** Opening Data records block **
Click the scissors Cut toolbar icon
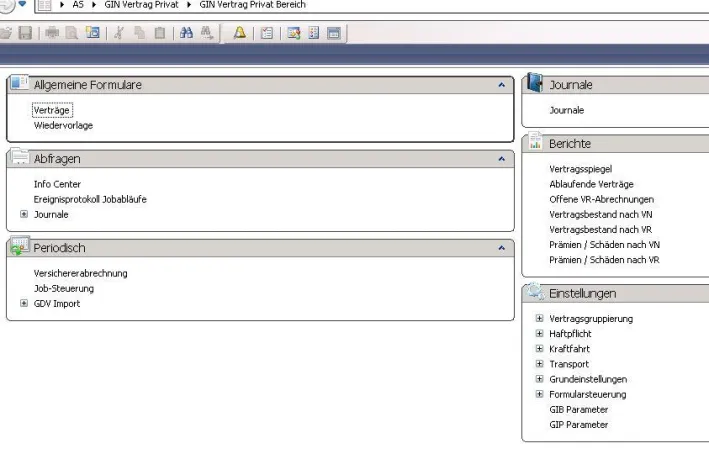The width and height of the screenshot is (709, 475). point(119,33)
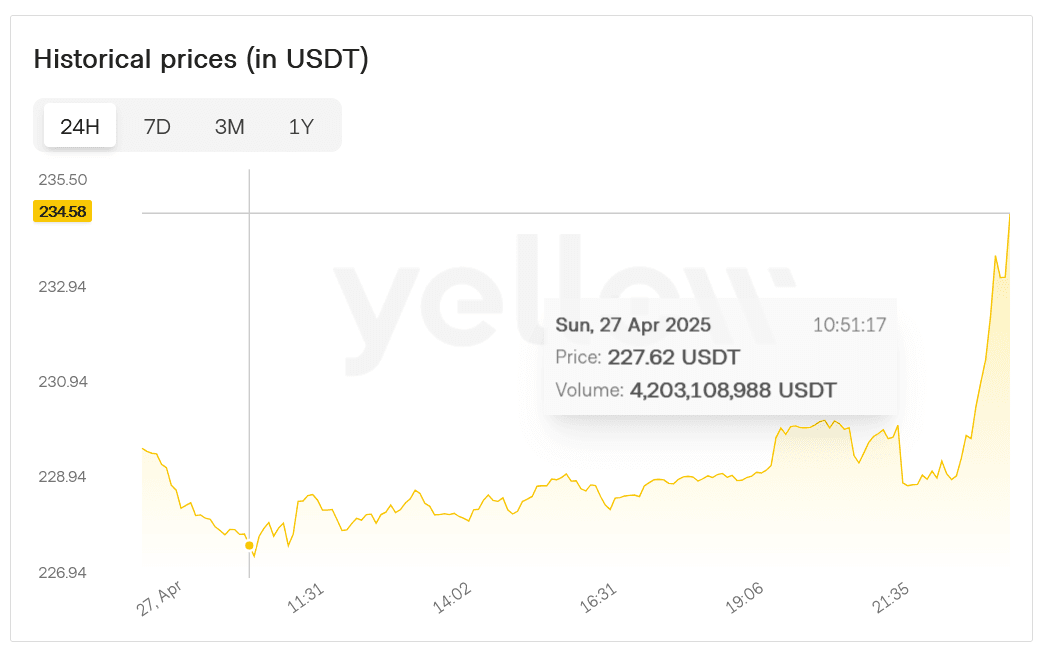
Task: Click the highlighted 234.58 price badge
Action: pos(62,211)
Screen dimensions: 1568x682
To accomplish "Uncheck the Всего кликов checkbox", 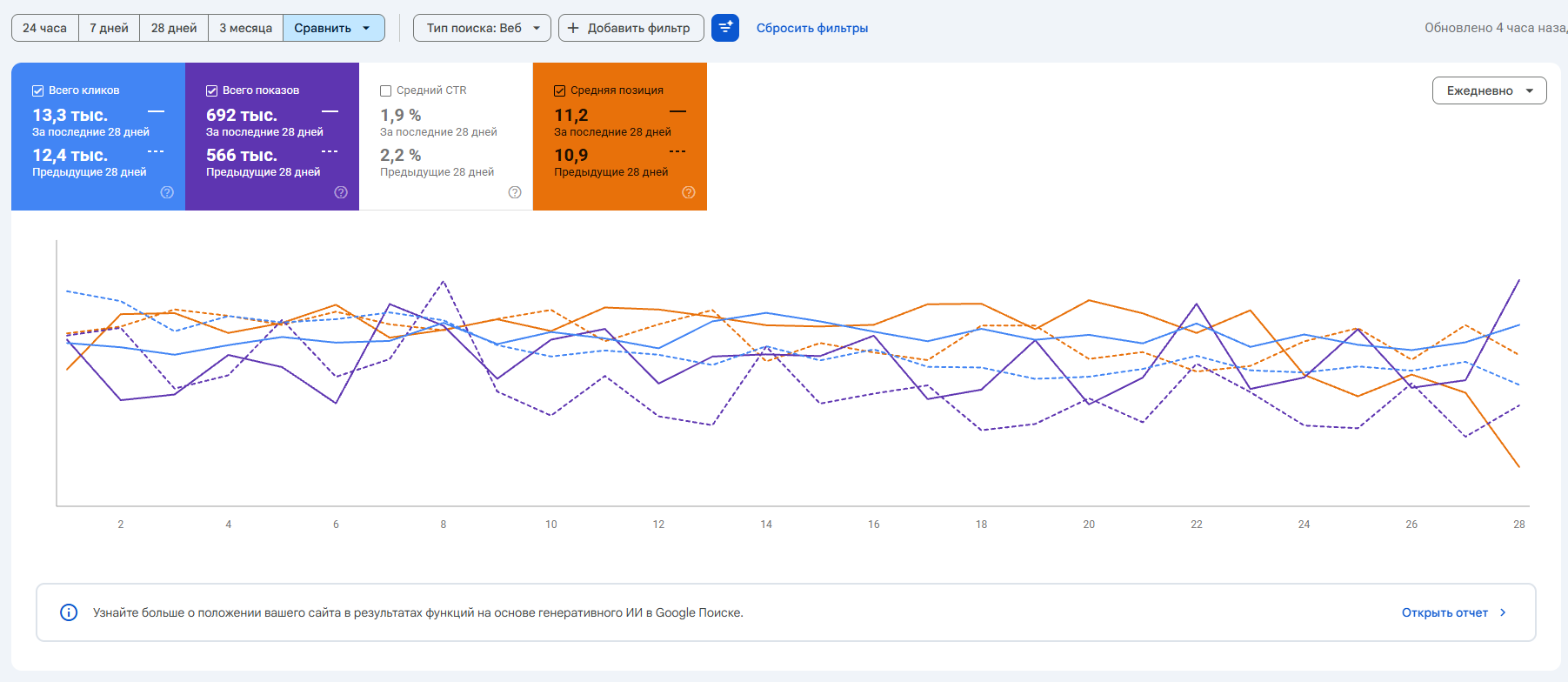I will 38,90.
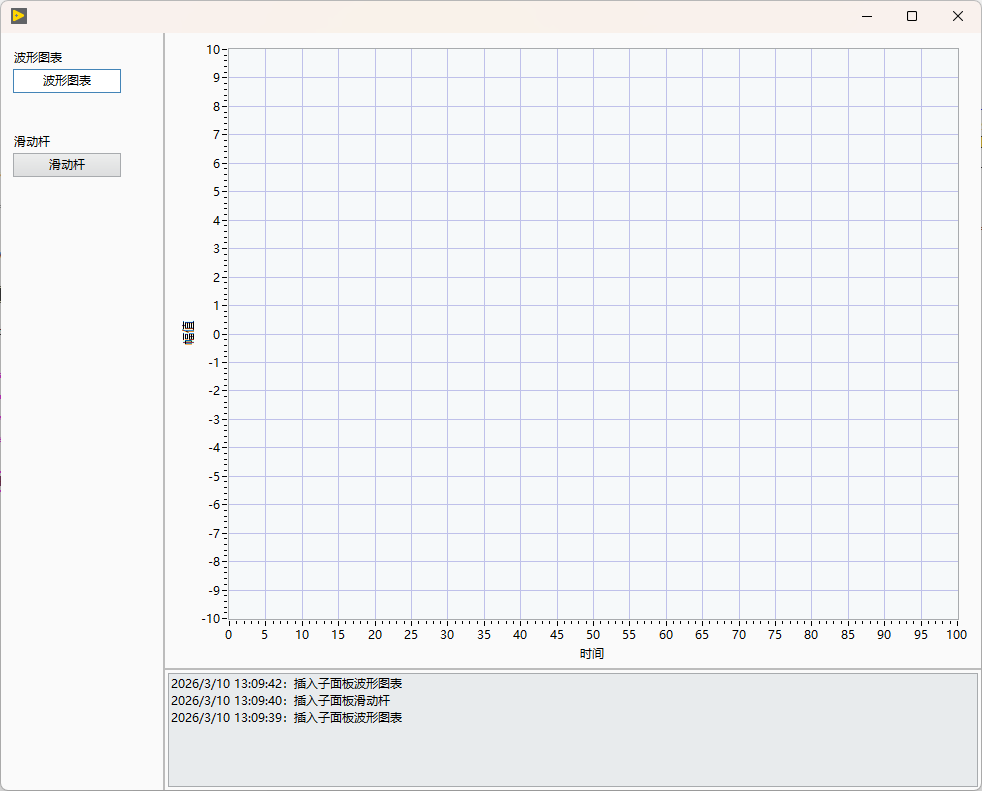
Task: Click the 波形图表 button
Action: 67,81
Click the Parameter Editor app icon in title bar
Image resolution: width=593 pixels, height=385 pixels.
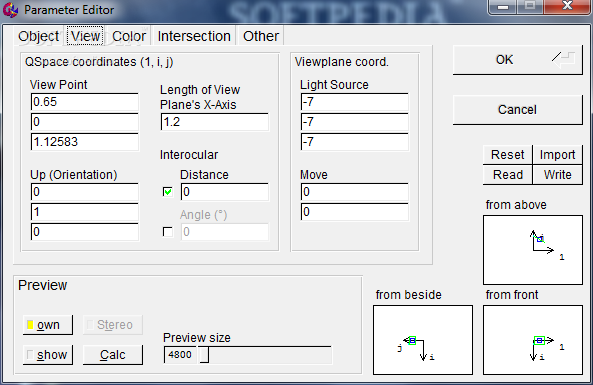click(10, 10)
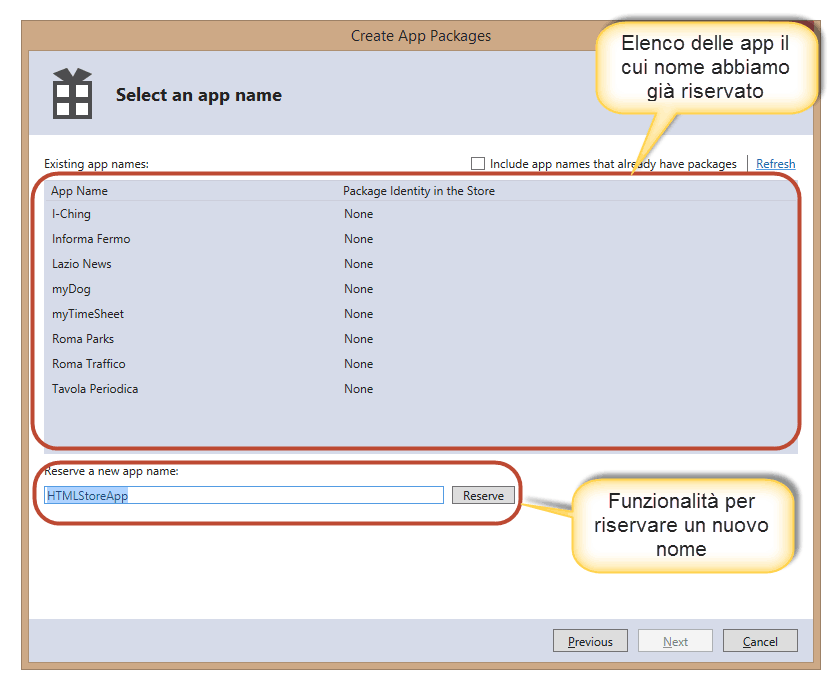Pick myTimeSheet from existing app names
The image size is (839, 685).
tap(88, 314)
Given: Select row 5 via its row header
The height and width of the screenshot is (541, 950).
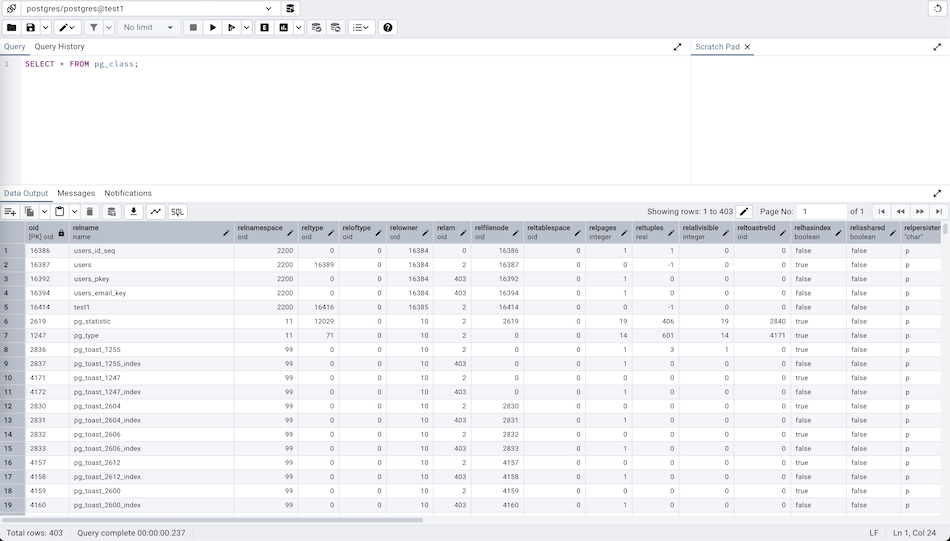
** Closing Data records block **
**To do**.
Please write out, exactly, every line from the line with "Click the Parameter" through the final line of the data above, leaving out pictures.

**Task answer**.
Click the Parameter Editor app icon in title bar
Image resolution: width=593 pixels, height=385 pixels.
click(10, 10)
Pick myTimeSheet from existing app names
The image size is (839, 685).
tap(88, 314)
Given: Select row 5 via its row header
The height and width of the screenshot is (541, 950).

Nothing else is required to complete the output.